More than funny, Araújo’s red (one of those discretionary, borderline calls that you couldn’t be too angry about, no matter which way it went) was downright disappointing in that it ruined this which was an incredibly balanced match; Barça’s performance in the first leg, the commendable display of fight when they were down to 10 in the second leg, and the unfortunate but deserved nature of the red card prevent the defeat from being described as humiliation. PSG’s weak and anxious defense despite their numerical advantage ultimately did not affect the result, and in the other direction, Mbappé’s otherwise anonymous contributions to the game apart from the two goals gifted to him ensured that the -it’s not that low. one of the Frenchman’s emblematic releases. For a while it looked like Barcelona was going to win, then red came and it looked like PSG was going to win, and neither team hit notable enough highs or lows for the game to matter outside of the result.

But obviously, the result counts. For Barcelona, ​​this defeat is another disappointing European night to add to the list. If the first-leg victory seemed to have exorcised the demons accumulated during what is now a nearly decade-long parade of Champions League indignities, Tuesday’s defeat proved that the house remains haunted. For Xavi, the result hurts, but does not kill, his chances of staying for another season. If Barça had qualified for the semi-finals, I am convinced that Xavi would have “let himself” be convinced to change his mind about leaving at the end of the season. Losing, and doing so from such a strong position, makes it more difficult to justify maintaining it. It’s coming this weekend Classic could be decisive: a victory for Real Madrid would probably mean the real end of his future with the club.

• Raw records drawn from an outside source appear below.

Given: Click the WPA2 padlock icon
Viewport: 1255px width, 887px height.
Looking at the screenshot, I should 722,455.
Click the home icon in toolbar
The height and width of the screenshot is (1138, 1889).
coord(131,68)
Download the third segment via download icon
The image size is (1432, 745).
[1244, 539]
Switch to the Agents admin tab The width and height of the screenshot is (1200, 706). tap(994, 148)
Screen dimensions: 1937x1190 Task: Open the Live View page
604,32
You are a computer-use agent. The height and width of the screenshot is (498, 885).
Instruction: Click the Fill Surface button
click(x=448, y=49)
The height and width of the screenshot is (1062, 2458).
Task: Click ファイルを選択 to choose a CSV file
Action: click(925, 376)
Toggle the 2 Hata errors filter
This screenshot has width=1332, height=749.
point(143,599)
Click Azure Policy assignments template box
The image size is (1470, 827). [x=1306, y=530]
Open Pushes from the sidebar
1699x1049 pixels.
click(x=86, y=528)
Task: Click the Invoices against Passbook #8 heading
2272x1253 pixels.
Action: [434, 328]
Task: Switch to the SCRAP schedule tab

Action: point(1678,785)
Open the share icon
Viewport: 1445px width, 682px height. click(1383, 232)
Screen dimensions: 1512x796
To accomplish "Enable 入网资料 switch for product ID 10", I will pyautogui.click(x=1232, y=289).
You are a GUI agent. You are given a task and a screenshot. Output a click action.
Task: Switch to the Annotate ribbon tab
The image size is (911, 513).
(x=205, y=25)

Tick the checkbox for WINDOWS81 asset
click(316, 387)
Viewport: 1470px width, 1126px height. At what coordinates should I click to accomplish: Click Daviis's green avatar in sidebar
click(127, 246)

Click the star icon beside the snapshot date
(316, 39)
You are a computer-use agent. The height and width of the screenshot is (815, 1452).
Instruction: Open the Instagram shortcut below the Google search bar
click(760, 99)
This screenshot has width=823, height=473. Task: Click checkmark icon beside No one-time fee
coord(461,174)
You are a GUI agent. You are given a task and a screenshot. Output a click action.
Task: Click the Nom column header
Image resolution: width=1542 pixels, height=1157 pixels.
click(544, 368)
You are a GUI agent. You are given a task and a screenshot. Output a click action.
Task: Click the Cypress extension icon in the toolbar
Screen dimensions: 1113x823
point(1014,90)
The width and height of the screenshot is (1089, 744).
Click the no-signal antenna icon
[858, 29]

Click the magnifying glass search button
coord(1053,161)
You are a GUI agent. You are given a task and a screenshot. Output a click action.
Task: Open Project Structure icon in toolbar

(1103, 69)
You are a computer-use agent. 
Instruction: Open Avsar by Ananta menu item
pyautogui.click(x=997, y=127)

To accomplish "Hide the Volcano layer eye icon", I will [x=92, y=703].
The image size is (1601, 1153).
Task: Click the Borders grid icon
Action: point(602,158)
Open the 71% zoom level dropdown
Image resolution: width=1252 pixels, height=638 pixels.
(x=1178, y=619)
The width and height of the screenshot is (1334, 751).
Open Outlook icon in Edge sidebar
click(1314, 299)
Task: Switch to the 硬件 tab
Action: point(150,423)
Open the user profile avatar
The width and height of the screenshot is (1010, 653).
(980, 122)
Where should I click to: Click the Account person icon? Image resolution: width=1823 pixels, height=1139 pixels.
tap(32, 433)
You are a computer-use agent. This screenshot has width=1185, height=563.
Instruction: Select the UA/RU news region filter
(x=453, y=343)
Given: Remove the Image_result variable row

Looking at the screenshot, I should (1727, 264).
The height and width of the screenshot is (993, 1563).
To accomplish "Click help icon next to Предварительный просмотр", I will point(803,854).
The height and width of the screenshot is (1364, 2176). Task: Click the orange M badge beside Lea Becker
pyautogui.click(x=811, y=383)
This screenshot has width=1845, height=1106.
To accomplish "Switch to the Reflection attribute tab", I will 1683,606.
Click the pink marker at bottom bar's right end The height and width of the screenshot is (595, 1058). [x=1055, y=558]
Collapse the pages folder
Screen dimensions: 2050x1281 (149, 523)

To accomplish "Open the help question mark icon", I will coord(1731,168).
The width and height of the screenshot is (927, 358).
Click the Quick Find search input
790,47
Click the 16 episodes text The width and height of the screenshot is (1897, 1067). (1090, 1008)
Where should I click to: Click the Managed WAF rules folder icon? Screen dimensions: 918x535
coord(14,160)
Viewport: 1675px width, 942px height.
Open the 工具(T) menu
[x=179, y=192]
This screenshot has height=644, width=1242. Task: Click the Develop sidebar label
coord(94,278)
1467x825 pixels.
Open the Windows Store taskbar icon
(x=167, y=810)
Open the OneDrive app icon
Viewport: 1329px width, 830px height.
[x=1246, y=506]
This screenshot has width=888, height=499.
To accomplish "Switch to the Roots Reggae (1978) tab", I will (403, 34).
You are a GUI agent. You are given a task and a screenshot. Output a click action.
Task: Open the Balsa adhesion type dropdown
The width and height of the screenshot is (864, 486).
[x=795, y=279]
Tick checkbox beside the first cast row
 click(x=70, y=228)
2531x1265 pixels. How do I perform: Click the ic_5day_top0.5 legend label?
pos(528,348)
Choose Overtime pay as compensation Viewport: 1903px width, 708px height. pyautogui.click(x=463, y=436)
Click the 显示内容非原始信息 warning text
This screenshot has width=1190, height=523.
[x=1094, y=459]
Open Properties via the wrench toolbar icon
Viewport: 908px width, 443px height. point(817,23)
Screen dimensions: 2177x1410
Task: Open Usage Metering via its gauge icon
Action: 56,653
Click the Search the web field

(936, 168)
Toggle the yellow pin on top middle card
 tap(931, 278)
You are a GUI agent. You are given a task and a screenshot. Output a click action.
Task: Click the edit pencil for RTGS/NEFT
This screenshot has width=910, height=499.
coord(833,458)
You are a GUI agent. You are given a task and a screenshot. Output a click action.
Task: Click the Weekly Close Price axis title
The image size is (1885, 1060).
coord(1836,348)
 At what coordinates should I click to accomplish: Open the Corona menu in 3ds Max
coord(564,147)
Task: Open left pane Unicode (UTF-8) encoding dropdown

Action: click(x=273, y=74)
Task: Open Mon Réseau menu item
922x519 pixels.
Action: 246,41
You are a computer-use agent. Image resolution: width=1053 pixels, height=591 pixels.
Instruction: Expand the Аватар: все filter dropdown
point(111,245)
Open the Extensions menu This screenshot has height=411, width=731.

The situation with PSG is much more interesting. Luis Enrique’s first season in charge of the team was inconsistent to say the least. This semi-final should be enough to save his job, although the fact that PSG enters this tie as heavy favorites against Borussia Dortmund means that falling to the Germans could cost him his job. As for the PSG star, reaching the semi-finals should strengthen Mbappé’s legacy at the club, or at the very least, it should help him stay in the good graces of PSG fans until the end of the season. Doing right by PSG fans appears to be important to Mbappé, and taking the team to places French clubs rarely manage should help him achieve that goal.

What if PSG reached the final? What if their opponent was none other than Real Madrid? Could Mbappé’s ego let him swap Paris for Madrid if the Whites had just beaten him in the final, perhaps handing the Ballon d’Or to Vinícius or Jude Bellingham, two of the Frenchman’s biggest rivals for generational supremacy, making Mbappé’s arrival in Madrid not the coming of the savior but like a flashy but probably foreign bauble? Could a PSG victory convince Mbappé that he can really have it all in Paris and get him to stay? Or would a PSG title simply make it easier for Mbappé to leave, having accomplished everything he came for and leaving the club and its fans happy before seeking new adventures elsewhere?

Just thinking about the potential directions this could take is enough to make you lick your lips. Unlike the Barça-PSG match itself, let’s hope that the actual play for the rest of the tournament is up to par throughout.